* EXERCISE DETAILS
Say how many of the lines below contain the word "Verified"; nothing else belongs in the answer.

═════ INFORMATION GIVEN

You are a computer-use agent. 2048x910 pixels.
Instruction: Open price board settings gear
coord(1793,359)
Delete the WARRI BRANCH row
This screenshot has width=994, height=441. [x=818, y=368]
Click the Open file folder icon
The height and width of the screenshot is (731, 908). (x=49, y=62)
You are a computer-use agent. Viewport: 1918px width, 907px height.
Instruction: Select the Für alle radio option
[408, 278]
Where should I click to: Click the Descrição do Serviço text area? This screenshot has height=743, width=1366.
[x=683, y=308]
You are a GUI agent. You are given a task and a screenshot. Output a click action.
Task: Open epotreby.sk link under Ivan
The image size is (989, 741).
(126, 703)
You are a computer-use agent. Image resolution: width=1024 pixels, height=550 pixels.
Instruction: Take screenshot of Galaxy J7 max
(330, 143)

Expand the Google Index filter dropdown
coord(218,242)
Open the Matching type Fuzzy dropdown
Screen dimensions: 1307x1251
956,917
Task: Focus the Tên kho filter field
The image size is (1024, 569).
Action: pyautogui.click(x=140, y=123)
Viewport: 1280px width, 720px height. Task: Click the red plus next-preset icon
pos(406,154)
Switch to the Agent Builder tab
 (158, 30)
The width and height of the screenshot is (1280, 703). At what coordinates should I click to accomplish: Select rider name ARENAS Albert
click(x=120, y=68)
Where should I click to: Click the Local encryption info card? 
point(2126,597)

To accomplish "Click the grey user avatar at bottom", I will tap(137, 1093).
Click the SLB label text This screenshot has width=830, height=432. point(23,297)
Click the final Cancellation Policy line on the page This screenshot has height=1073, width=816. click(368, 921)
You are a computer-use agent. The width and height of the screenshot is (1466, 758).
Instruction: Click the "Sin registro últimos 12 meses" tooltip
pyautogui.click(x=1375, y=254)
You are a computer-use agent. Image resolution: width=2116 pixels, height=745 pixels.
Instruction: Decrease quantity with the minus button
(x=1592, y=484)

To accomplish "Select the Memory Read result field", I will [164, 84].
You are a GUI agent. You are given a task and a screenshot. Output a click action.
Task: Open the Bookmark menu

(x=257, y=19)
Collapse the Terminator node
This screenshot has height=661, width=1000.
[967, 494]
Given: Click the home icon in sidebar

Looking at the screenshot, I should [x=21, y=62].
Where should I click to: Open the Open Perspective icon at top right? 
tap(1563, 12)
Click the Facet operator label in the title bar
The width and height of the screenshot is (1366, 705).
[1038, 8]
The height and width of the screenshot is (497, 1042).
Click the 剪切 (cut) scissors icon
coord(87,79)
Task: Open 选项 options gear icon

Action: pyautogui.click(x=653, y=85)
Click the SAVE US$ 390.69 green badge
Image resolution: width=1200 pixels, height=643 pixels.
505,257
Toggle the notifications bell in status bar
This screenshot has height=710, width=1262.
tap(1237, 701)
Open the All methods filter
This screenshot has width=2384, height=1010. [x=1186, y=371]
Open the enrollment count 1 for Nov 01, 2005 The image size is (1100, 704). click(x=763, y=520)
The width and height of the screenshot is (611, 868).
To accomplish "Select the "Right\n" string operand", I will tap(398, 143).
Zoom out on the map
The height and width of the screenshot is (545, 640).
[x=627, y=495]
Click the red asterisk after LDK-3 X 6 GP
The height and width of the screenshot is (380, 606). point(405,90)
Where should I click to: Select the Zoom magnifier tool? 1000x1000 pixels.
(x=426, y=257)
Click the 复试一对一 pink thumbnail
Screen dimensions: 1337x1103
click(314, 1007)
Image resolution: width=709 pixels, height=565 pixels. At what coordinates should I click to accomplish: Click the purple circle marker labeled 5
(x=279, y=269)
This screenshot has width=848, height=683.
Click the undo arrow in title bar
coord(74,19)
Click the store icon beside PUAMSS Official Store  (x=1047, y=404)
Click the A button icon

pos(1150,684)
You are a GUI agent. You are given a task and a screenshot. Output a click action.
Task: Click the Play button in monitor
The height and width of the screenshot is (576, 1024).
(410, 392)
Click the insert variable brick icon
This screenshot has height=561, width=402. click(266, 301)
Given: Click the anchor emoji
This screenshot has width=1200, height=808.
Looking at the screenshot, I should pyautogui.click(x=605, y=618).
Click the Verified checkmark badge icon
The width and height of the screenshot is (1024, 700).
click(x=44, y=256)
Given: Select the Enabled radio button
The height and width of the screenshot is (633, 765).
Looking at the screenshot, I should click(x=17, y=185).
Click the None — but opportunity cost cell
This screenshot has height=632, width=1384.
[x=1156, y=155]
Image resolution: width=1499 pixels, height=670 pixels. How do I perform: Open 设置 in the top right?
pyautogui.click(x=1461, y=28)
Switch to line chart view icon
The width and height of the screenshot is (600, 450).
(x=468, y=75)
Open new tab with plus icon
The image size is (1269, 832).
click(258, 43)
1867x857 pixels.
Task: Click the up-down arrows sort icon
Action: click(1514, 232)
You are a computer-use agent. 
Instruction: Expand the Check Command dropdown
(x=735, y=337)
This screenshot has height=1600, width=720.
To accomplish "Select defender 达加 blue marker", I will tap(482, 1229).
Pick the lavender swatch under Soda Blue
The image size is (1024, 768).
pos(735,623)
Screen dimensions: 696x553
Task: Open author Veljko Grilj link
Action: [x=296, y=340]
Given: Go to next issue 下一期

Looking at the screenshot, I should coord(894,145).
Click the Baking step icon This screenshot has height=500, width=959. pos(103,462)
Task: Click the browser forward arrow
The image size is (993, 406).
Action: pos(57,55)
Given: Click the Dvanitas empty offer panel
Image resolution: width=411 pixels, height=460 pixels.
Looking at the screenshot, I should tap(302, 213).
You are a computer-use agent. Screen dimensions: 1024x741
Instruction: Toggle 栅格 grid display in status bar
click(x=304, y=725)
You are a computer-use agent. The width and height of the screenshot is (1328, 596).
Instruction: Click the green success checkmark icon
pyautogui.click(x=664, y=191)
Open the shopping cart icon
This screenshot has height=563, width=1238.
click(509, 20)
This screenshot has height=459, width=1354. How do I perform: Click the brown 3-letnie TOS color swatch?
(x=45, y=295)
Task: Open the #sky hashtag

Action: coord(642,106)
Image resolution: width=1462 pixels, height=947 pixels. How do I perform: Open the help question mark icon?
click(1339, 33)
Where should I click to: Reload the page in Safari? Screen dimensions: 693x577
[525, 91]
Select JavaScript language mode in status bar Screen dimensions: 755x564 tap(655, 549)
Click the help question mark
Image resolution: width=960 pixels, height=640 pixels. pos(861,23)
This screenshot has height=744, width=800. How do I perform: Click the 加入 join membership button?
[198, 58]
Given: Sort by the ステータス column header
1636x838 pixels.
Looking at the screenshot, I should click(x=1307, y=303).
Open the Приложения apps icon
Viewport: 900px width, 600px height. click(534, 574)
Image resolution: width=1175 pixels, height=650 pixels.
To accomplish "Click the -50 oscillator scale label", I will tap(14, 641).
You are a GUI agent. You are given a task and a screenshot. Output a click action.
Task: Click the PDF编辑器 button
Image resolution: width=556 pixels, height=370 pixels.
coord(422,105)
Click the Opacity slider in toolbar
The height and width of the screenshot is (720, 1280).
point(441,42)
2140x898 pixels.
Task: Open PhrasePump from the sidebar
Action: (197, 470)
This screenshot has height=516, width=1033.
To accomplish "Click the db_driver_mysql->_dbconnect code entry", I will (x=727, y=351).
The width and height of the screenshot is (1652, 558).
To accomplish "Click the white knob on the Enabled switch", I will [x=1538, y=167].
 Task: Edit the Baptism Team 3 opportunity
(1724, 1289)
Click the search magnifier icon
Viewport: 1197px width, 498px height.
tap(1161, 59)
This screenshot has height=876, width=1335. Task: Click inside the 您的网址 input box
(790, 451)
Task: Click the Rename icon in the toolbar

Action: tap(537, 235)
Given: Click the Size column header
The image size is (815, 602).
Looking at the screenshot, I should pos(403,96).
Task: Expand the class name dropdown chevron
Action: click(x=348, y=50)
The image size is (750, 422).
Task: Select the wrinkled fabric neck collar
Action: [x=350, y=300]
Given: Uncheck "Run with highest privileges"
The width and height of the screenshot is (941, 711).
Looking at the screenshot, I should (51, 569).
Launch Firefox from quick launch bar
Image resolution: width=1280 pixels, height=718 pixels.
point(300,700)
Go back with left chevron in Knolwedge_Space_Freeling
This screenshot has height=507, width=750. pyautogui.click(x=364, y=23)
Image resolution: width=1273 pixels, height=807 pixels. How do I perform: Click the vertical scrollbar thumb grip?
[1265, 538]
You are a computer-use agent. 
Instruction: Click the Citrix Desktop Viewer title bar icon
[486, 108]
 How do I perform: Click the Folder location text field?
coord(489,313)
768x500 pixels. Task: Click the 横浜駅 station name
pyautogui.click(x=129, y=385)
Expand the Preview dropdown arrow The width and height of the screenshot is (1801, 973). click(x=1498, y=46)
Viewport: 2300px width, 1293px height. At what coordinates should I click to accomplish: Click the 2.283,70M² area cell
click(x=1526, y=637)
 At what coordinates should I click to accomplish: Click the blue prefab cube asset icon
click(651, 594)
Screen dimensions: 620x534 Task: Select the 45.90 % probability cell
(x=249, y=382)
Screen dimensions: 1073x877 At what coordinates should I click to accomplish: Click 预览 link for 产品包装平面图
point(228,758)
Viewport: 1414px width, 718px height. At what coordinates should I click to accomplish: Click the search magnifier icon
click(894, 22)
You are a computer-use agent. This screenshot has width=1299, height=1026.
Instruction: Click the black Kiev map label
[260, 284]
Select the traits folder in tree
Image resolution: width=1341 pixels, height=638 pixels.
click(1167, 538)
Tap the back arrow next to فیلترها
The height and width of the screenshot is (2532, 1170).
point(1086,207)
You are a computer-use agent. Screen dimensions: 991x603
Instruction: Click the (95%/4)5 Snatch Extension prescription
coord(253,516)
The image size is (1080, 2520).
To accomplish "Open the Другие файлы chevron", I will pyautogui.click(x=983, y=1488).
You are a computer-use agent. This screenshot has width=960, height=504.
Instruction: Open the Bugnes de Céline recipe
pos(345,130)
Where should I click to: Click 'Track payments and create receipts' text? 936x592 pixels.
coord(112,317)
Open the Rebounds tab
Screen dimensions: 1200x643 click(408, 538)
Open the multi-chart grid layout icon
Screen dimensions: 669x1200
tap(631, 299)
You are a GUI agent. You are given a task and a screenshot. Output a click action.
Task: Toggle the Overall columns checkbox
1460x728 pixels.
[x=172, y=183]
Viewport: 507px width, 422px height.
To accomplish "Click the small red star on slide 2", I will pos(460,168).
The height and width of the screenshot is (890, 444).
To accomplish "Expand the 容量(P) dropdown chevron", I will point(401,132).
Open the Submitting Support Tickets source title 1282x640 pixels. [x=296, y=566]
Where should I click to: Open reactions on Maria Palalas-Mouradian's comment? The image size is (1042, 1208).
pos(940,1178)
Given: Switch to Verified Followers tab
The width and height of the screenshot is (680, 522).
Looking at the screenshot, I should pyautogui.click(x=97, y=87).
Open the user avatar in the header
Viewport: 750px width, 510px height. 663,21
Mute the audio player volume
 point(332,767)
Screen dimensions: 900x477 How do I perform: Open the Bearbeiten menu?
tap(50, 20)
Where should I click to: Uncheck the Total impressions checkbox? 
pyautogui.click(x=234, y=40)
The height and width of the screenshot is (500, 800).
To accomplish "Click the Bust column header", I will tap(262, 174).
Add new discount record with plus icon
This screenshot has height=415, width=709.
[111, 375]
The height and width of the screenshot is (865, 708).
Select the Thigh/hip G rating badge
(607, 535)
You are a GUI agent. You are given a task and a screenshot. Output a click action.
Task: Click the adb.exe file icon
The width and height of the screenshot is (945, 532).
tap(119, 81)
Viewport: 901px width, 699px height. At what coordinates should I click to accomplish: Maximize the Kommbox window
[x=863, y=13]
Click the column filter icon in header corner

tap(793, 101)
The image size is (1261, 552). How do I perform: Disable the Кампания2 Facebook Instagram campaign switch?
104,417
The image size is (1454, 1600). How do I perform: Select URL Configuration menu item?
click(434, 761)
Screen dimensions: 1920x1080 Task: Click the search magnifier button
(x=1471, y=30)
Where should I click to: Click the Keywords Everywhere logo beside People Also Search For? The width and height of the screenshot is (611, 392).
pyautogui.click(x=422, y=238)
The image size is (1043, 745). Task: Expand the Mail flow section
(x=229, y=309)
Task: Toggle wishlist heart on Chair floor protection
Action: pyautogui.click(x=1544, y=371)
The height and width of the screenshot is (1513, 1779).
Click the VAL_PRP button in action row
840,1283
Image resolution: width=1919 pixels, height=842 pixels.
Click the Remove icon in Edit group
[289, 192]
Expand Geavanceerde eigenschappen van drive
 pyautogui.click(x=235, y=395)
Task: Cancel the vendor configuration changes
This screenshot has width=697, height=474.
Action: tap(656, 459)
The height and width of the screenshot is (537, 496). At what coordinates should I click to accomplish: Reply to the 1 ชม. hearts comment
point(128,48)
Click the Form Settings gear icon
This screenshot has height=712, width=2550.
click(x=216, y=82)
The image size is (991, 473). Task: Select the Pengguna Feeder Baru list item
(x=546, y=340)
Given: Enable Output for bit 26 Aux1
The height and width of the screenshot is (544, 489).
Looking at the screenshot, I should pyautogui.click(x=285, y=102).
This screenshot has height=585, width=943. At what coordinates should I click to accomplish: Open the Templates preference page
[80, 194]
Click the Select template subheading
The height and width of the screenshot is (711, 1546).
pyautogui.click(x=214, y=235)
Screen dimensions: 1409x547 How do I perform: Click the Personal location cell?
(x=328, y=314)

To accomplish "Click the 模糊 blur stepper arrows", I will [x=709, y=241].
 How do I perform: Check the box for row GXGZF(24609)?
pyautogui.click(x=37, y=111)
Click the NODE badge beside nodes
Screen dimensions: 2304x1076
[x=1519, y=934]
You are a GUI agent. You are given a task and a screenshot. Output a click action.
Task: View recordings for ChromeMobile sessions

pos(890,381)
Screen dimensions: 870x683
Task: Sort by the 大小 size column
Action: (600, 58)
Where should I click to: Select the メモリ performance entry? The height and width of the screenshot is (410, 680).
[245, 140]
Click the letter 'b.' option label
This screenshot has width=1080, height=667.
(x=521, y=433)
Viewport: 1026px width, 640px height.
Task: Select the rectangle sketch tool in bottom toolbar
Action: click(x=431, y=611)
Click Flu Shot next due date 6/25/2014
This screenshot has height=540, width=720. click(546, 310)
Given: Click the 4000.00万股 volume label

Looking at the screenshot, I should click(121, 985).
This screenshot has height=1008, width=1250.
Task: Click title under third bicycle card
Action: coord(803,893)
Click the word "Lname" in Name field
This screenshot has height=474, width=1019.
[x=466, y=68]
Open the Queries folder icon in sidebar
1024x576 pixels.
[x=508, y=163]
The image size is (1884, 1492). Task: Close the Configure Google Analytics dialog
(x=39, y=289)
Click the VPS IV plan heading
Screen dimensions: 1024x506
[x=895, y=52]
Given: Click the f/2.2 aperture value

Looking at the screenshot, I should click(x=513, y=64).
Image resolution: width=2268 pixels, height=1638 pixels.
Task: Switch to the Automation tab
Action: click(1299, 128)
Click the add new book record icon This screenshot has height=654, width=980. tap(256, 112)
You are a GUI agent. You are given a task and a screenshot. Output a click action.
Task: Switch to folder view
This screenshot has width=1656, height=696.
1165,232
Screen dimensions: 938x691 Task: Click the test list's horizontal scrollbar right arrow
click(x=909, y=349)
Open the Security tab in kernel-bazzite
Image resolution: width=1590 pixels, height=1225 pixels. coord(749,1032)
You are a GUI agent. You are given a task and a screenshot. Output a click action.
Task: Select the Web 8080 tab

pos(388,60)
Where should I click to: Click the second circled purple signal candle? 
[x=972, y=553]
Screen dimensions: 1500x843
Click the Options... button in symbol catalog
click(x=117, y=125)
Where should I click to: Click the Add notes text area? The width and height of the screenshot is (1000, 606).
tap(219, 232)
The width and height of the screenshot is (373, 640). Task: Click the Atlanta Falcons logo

══════════

* THE COMPLETED TASK
2